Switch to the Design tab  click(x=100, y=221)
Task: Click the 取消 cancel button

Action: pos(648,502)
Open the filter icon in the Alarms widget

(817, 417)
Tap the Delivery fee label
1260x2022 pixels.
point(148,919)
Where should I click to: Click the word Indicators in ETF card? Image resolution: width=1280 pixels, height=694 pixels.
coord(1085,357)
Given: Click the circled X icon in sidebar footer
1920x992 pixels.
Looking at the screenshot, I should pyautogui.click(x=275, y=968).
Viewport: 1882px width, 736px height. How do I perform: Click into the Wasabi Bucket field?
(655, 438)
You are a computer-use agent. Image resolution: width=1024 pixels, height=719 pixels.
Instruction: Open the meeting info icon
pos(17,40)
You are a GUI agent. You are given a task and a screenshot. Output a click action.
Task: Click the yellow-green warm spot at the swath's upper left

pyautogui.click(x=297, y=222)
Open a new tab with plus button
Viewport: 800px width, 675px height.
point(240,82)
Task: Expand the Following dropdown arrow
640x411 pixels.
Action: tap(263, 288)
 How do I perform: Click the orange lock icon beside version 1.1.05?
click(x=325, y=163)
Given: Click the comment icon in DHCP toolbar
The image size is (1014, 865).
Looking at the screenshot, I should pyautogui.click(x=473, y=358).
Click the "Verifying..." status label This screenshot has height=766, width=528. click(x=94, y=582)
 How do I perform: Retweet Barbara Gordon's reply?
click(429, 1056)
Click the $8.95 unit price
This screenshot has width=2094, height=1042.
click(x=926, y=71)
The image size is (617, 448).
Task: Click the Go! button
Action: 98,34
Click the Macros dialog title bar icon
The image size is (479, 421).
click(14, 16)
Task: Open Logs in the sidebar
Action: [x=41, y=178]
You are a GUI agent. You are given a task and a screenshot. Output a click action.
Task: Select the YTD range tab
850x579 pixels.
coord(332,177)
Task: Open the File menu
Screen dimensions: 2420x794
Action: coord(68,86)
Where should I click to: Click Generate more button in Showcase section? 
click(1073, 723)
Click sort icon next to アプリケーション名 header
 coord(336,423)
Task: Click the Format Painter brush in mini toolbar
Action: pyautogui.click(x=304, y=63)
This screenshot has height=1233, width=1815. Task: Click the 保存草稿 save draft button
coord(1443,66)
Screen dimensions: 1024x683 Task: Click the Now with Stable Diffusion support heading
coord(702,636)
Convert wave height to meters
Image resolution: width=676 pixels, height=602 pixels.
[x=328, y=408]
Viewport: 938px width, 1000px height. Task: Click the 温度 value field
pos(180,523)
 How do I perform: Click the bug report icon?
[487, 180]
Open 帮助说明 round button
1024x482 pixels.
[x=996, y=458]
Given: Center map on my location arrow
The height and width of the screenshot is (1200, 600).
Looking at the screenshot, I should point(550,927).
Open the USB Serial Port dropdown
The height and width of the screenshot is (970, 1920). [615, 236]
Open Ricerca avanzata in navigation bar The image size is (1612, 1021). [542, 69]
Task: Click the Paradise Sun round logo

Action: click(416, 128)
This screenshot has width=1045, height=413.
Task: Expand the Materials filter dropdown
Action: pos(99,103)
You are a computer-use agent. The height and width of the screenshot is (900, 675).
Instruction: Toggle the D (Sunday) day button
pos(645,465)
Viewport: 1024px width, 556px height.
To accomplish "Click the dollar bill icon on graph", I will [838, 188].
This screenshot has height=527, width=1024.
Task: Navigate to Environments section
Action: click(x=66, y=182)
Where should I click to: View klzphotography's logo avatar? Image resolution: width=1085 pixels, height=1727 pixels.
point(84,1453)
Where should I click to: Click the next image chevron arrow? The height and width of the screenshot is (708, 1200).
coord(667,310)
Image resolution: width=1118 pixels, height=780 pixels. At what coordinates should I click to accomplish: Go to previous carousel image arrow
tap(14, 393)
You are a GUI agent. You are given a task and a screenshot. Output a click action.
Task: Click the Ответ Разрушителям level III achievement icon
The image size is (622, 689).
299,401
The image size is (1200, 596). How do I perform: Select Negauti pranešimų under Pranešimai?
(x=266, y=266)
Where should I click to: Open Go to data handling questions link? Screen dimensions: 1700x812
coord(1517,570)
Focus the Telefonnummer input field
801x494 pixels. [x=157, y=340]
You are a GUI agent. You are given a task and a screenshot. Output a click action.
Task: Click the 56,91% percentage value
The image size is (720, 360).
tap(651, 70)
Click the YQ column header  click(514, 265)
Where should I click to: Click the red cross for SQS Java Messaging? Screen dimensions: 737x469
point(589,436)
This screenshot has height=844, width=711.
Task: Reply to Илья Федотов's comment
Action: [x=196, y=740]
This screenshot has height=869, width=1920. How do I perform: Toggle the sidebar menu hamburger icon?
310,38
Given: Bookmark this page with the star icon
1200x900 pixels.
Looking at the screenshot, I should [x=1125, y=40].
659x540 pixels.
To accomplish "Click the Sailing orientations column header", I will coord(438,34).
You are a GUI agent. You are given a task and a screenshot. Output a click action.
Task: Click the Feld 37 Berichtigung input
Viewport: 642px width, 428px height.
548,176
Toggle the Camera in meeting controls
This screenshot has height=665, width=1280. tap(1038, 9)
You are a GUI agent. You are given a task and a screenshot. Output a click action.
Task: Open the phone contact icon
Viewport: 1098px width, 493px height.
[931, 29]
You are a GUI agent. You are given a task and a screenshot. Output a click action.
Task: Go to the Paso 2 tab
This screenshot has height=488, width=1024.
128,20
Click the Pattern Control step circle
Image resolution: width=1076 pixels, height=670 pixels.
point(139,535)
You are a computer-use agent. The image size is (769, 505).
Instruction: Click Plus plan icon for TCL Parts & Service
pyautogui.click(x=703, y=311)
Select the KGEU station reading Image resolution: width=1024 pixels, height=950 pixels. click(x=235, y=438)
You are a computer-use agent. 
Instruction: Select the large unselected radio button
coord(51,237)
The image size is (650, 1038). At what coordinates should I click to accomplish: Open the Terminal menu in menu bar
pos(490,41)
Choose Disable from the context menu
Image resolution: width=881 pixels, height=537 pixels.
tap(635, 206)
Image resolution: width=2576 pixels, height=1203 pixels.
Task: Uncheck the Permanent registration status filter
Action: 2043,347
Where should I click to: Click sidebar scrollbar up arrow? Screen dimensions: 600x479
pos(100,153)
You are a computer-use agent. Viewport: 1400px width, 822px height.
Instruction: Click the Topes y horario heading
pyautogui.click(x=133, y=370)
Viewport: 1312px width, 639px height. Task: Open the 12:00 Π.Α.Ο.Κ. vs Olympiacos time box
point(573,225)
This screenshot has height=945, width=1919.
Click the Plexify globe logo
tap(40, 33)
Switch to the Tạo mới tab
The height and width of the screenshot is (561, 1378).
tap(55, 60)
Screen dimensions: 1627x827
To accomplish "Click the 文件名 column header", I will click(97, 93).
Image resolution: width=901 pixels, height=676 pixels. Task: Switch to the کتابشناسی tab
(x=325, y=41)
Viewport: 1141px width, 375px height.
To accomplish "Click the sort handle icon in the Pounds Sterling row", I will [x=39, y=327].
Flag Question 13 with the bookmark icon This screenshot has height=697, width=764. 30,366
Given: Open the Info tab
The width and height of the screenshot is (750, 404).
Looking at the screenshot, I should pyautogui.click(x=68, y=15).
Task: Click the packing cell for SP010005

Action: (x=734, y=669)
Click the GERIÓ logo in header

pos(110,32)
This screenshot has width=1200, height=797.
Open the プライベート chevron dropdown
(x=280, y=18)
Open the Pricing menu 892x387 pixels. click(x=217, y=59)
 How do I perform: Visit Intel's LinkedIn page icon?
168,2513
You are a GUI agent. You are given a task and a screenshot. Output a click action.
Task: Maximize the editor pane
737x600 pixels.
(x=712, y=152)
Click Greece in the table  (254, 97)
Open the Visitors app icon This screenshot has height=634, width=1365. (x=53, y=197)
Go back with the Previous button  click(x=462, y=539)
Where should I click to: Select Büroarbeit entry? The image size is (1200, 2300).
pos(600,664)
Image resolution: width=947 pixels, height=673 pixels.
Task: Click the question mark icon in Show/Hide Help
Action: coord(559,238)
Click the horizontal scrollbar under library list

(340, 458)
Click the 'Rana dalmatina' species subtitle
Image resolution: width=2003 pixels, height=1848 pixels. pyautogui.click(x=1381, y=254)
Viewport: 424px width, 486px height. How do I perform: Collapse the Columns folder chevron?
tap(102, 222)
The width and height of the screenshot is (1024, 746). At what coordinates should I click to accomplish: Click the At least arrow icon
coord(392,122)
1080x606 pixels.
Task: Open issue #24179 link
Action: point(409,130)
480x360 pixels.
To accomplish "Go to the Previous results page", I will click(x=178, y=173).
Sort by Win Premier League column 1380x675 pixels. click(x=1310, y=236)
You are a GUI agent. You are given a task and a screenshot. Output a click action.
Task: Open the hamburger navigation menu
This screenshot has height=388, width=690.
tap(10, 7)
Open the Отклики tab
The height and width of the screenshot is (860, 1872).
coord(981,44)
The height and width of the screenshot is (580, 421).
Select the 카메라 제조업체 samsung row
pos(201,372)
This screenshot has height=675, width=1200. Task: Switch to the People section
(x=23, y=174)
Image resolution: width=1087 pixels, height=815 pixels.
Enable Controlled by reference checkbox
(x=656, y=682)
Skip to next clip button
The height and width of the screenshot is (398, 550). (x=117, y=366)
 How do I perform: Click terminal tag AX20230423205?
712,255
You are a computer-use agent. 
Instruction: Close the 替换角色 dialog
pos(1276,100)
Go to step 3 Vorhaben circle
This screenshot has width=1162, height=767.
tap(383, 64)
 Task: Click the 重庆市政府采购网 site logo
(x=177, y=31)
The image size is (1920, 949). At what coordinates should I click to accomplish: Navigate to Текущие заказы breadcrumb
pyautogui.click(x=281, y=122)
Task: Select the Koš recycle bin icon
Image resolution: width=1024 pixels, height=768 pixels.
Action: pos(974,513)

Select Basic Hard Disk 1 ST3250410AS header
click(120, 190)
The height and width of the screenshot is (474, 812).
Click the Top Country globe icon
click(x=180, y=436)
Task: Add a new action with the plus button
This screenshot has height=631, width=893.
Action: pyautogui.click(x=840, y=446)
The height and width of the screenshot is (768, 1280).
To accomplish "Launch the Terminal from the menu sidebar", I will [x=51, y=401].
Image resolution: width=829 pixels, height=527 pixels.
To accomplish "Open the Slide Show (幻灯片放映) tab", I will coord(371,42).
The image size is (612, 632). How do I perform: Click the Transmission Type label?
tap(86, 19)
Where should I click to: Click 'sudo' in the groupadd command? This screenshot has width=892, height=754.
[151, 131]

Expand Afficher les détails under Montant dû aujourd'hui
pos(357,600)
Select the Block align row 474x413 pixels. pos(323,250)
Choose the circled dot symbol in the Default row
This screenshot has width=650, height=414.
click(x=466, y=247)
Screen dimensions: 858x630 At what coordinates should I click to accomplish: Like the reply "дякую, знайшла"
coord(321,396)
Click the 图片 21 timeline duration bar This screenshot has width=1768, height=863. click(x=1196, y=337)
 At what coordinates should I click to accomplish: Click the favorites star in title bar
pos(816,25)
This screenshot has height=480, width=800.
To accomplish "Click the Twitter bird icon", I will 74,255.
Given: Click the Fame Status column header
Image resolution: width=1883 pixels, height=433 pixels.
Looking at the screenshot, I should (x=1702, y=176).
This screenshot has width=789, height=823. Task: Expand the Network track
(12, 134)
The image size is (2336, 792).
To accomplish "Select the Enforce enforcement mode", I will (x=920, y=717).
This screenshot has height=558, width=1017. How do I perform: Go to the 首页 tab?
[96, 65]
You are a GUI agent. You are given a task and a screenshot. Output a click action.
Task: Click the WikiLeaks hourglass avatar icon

......

### Task description:
Locate all lines in the listing above with the word "computer" and copy them.

### Answer space:
You are a computer-use agent. Image resolution: width=1024 pixels, height=719 pixels.
You are a computer-use agent. The height and width of the screenshot is (900, 675).
You are a computer-use agent. The image size is (769, 505).
You are a computer-use agent. 
You are a computer-use agent. Viewport: 1400px width, 822px height.
You are a computer-use agent. 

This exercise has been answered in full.